Kids with Autism Are Tuned In to Mom’s Feelings, Study Says

Research finds some children on the spectrum are just as aware of mom's facial expressions as their typically developing peers.

When mom gives “the look,” you know she means business – and it turns out that’s the case for kids on the autism spectrum, too.

A study found that children with autism are just as tuned in to their mother’s facial expressions as their peers without autism, HealthDay News reports.

Although autism is known to make it more difficult for children to read facial cues, the researchers from Florida Atlantic University found that the difficulty kids with autism had reading strangers’ facial expressions disappeared when it came to reading their mother’s expressions.

The study asked children ages 4 through 8 to view five facial expressions on both familiar and unfamiliar faces, checking to see if kids could recognize the expressions associated with the feelings of happy, sad, angry, fearful and neutral.
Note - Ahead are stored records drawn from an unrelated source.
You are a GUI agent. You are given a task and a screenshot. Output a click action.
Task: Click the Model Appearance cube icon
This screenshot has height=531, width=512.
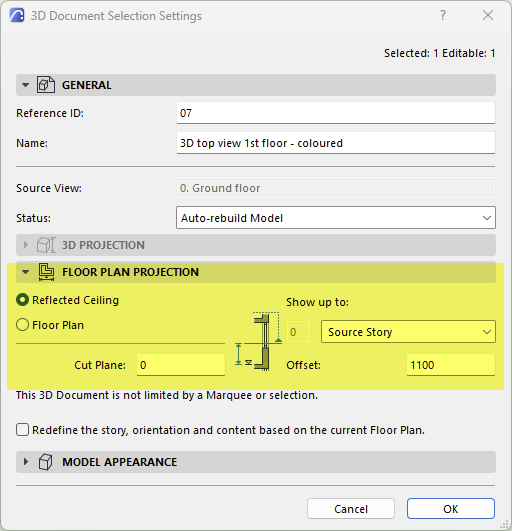click(x=45, y=462)
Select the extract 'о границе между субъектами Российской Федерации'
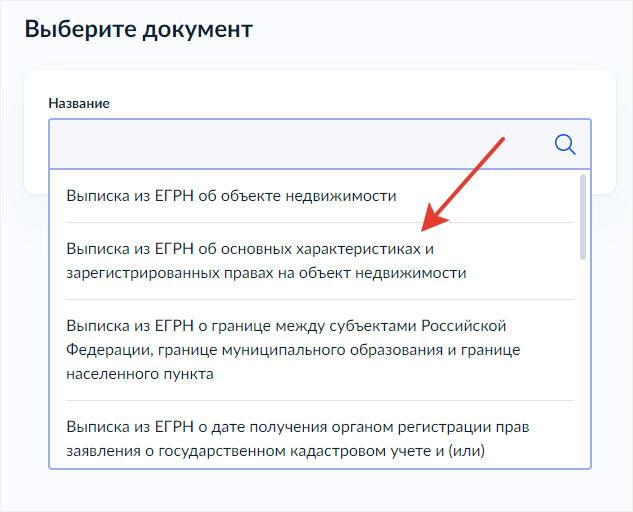This screenshot has width=633, height=512. 286,350
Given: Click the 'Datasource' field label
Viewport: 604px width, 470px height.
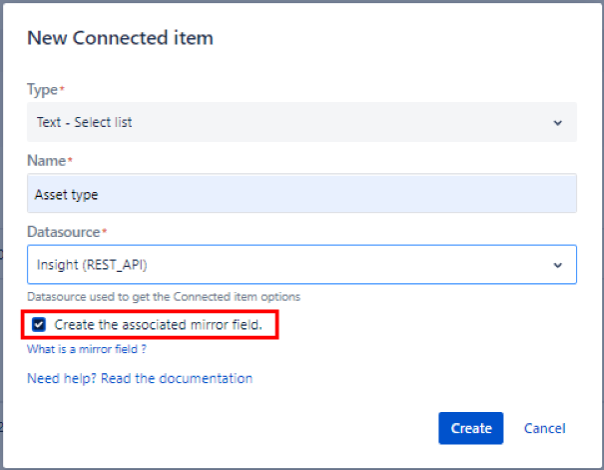Looking at the screenshot, I should tap(62, 231).
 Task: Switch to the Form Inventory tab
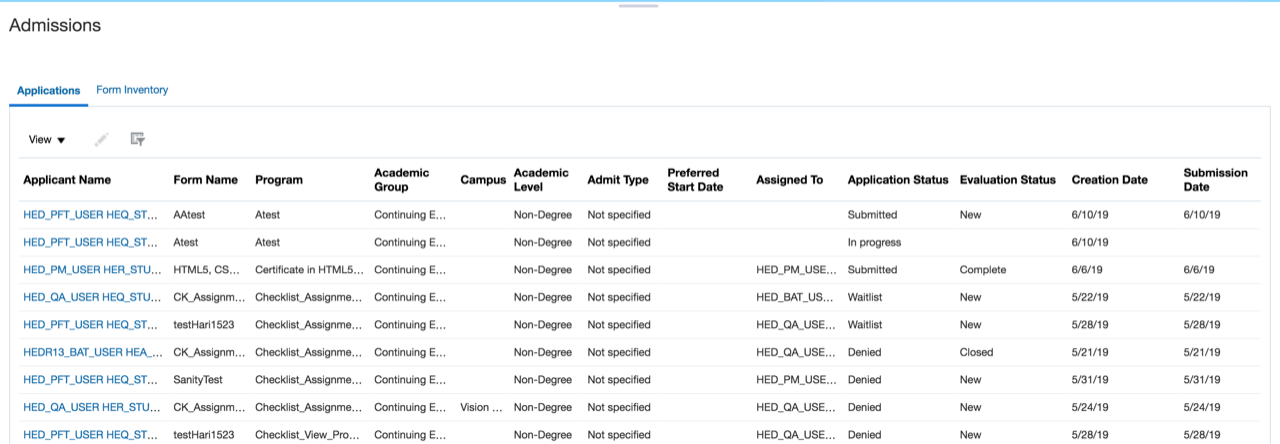pyautogui.click(x=132, y=90)
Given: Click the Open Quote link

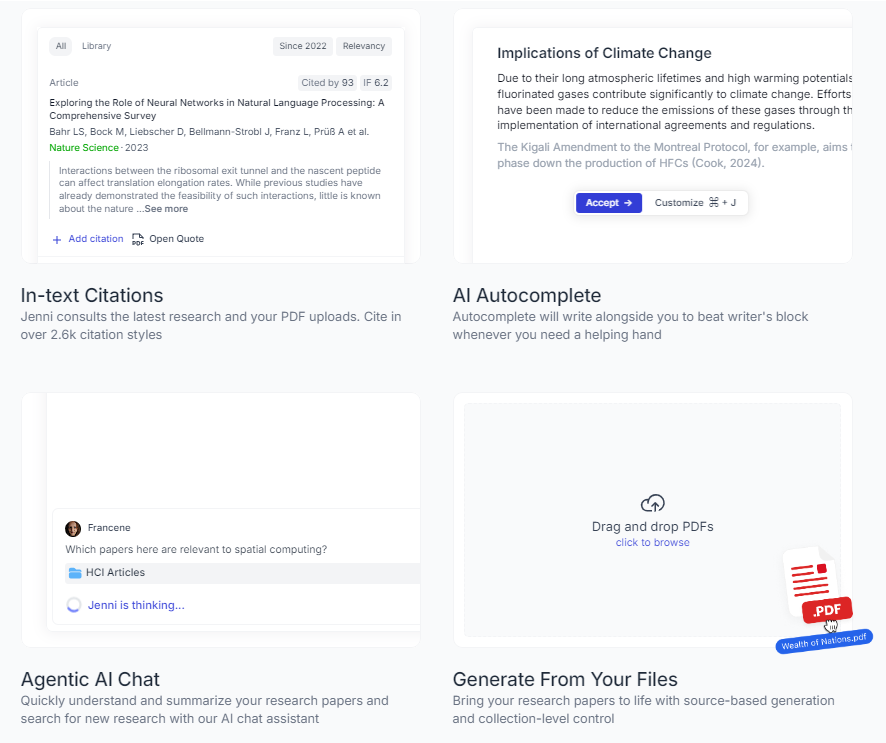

While kids without autism read strangers’ expressions better, kids with “high-functioning autism” could read their mothers’ facial expressions just as well as kids without autism.

Researchers called the findings “very insightful,” HealthDay reports.

“Previous neurological and eye-tracking studies have hinted at this possibility, but it has rarely been demonstrated at the conscious level on a self-report test,” lead author Nathaniel Shanok, an integrated biology doctoral student, says in the article.

While this particular study didn’t check whether kids with autism could also read the facial expressions of other relatives like fathers and siblings, Shanok suggested this could be studied in the future.

Previous studies have highlighted the struggle kids on the spectrum have with identifying emotions based on facial expressions. A study from 2017, for example, found young people with autism to be less accurate at recognizing all expressions – both subtle and not-so-subtle.

To help kids with autism learn to interpret facial expressions on strangers, experts recommend tools like picture cards and social stories.

The “gold standard” therapy for autism, applied behavior analysis or ABA, can also address this issue. ABA therapy is an individualized program that helps kids gain and improve skills in areas such as communication, activities of daily living, social skills and more.